If you think about the relationship between information consumers and publishers over time, the recent wave of RSS activity starts to make a little more sense.  The technology isn’t new.  The concept isn’t new.  The tools aren’t new.  But there was a change in the economics of information supply and demand that facilitated the explosion of RSS consumption.

The period from about 1995 to 1997 was all about browsing.  The information that was not only relevant to me but also important to me as an information consumer was pretty limited.  Even though there were millions of pages to see, I was able to find the ones that I actually really needed by typing in the domain of the source that I required.

Enough material formed online by the late 1990’s to necessitate aggregate views of things for the information consumer.  The ratio of unusable crap to important information was pretty bad.  So, portals were created to help me navigate to things that mattered to me. 

By 2000, there was so much content on the Internet that the portals were unable to provide a comprehensive view of everything that might matter to me.  Massive indexing efforts became very important.  The ratio of crap to value was still bad, but the universe of valuable information reached new levels.  There was something for everyone out there.  It seemed that if you had any question or need that there was a solution somewhere on the Internet.  The demand for quicker access to the important things put the search engines in a very powerful position to mediate the information consumption transaction.

In economic terms, the supply of important information to any one individual was great enough to warrant a price for access to it.  That price was the quest itself.  Search engines were able to locate the needle in the haystack but not without a lot of coaxing from the seeker, an acceptable pain point given the demand for the result.

Now we’ve come to a point where the supply of valuable information has overcome the demand.  There is relevant stuff out there for every moment of the day.  And the competition for my attention as an information consumer is getting tougher all the time.  There are multiple sources for weather data, stocks, what to buy in any given situation from whom and for how much, how to get places, people’s opinions on everything, research on anything, etc.  A moment in your day doesn’t pass without an information source being readily available to serve you.

The new era is about streamlining information sources for consumers.  It’s not that demand for relevant and personalized information fell.  I believe the opposite is true.  But the supply has increased even faster, putting the information consumer in a power position. 

It’s no surprise then that people jumped to RSS to control information flow.  We are telling the creators of information that we want filters, we want flow control, and we want those controls in our own hands.  It’s the era of syndication and subscriptions.  I’ll tell you what information I want, and then you come find me with the right data in the right place at the right time.   
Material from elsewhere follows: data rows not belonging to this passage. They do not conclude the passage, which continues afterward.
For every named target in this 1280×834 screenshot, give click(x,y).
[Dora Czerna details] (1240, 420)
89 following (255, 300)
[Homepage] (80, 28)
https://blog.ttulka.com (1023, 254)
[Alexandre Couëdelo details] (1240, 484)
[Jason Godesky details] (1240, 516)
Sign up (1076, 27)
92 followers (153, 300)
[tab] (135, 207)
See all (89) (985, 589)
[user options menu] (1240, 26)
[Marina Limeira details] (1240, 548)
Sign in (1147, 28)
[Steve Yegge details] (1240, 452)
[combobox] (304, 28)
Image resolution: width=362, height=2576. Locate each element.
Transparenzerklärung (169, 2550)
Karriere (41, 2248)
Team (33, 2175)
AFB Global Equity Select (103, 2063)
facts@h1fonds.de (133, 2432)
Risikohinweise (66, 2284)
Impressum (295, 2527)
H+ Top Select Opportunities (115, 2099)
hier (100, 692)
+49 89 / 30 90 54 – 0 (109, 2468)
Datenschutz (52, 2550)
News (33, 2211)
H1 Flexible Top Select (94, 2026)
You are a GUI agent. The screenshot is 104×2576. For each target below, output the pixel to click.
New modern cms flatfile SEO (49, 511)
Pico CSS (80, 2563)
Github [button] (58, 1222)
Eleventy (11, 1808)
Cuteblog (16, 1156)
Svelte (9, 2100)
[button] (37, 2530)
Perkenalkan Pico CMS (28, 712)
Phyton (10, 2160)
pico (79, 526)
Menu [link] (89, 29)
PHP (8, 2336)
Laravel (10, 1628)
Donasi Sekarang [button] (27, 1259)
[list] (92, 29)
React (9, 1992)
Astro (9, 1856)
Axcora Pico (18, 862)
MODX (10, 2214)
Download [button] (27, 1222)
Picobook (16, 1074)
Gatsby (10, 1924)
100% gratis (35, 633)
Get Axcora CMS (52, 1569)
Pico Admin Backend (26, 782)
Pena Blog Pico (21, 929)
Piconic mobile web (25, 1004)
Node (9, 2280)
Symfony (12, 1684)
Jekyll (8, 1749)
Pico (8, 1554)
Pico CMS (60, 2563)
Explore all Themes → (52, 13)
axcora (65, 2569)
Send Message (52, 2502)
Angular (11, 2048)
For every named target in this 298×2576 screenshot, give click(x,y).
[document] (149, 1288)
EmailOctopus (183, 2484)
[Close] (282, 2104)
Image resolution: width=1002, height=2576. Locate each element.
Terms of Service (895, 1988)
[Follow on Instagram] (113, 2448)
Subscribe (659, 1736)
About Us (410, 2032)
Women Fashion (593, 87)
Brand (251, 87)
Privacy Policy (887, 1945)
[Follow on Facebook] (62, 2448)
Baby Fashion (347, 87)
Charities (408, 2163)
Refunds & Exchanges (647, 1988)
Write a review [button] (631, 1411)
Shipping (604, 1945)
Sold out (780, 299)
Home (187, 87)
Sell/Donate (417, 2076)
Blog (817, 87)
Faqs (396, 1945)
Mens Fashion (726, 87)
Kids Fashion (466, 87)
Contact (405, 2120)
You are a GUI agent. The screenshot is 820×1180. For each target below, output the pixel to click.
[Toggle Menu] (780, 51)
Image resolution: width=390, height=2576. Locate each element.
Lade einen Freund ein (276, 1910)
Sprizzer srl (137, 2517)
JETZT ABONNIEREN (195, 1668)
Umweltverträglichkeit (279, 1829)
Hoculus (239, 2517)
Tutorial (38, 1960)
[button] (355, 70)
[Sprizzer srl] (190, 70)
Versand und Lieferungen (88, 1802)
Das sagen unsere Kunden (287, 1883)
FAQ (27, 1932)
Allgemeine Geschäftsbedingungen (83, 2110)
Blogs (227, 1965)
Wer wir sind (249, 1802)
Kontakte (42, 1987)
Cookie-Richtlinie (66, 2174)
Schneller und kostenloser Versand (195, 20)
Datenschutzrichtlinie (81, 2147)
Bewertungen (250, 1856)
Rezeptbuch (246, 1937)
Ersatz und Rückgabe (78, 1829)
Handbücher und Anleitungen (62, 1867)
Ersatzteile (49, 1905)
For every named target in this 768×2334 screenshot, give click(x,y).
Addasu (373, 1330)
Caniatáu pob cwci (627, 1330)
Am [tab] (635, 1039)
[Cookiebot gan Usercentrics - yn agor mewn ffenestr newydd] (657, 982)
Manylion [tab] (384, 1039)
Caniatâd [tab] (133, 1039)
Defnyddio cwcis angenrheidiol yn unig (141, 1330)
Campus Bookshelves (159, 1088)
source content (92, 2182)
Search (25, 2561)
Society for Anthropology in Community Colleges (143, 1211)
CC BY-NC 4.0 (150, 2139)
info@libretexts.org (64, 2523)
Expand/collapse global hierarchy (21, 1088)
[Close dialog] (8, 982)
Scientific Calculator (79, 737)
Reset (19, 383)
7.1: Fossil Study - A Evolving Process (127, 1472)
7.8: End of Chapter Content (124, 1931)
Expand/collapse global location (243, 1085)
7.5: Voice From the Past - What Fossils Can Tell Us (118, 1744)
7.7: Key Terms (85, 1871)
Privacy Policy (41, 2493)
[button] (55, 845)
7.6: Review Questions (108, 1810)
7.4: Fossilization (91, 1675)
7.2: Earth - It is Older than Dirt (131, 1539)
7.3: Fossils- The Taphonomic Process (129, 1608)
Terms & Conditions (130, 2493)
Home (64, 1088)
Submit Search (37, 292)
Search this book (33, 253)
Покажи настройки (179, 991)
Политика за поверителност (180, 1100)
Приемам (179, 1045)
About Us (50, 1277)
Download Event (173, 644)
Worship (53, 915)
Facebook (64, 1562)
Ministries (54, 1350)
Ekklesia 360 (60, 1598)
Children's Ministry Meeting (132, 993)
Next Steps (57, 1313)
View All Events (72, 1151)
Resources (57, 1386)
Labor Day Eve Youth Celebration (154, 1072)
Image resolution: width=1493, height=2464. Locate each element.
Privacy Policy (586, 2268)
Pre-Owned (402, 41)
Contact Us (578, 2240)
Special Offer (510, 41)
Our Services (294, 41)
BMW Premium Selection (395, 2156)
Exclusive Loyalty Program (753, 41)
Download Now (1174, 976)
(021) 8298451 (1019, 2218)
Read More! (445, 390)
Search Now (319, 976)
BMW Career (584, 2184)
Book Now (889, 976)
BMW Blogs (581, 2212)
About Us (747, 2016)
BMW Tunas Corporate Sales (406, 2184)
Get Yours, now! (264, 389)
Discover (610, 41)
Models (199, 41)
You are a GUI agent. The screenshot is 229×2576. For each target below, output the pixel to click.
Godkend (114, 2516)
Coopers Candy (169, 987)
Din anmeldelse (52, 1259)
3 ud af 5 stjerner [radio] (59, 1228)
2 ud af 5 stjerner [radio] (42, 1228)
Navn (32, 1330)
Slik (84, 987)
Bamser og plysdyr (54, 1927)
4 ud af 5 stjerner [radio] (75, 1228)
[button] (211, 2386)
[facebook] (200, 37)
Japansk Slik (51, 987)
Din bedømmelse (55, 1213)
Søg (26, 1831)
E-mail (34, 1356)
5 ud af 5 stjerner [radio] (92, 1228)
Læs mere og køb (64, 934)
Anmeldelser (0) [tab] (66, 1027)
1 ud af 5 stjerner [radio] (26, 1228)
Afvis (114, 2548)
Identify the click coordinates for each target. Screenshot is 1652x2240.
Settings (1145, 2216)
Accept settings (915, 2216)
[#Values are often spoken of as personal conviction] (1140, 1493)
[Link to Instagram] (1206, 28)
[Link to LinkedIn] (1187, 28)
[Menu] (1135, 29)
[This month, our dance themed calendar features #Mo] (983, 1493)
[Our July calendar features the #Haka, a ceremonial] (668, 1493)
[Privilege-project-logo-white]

This fundamental change in the relationship between information consumers and publishers could play out in any number of ways.  The publishers are going to have to work harder to make their data easily consumable and available in different ways.  That means microformats, open databases, RSS, APIs, etc.  The good news is that I think people will be forthcoming with their needs.  They will show in their behavior and by the explicit relationships they create what kinds of things they want and when they want them.  The trick is to listen carefully and to answer swiftly.